- The task -
Search the entries below for the string "agent" and give the number of lines that hold it, nothing else.

- Entries shown -
◇ ◇ ◇
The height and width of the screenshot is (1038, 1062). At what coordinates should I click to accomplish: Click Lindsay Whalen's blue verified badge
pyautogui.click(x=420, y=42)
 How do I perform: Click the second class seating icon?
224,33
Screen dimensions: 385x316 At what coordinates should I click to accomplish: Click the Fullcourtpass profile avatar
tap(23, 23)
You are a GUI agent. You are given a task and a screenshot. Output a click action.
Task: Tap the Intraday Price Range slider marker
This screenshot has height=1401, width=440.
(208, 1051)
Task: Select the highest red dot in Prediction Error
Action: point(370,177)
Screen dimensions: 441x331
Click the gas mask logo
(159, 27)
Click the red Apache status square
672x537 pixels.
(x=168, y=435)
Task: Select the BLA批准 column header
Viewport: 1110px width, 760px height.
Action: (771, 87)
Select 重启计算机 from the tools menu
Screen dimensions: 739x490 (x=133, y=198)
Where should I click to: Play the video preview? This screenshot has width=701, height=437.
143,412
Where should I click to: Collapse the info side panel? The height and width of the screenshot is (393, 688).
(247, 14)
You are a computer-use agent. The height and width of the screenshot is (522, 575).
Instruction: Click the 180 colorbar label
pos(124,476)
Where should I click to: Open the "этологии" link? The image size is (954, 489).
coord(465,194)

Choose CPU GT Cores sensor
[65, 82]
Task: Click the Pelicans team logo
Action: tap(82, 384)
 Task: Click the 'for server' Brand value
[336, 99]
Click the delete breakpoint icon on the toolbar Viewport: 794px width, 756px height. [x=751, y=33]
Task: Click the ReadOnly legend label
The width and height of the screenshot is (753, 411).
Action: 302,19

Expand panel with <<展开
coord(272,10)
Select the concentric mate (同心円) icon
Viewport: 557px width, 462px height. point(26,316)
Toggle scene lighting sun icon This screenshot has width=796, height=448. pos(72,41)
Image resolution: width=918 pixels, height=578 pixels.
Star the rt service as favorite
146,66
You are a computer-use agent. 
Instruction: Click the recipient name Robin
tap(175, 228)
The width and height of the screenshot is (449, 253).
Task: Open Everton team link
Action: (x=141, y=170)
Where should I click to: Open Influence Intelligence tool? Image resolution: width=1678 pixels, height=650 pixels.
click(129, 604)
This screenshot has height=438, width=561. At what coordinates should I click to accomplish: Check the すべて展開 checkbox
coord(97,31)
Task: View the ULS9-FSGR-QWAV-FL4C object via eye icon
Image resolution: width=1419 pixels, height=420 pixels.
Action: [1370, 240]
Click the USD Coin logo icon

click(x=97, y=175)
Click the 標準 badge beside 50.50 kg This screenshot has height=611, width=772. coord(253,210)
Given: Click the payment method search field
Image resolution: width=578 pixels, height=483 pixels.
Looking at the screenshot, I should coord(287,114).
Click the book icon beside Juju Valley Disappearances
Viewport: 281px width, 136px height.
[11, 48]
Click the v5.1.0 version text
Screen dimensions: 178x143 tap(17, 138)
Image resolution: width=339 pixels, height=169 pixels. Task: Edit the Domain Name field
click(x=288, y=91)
◇ ◇ ◇
- Solution to the exercise -
3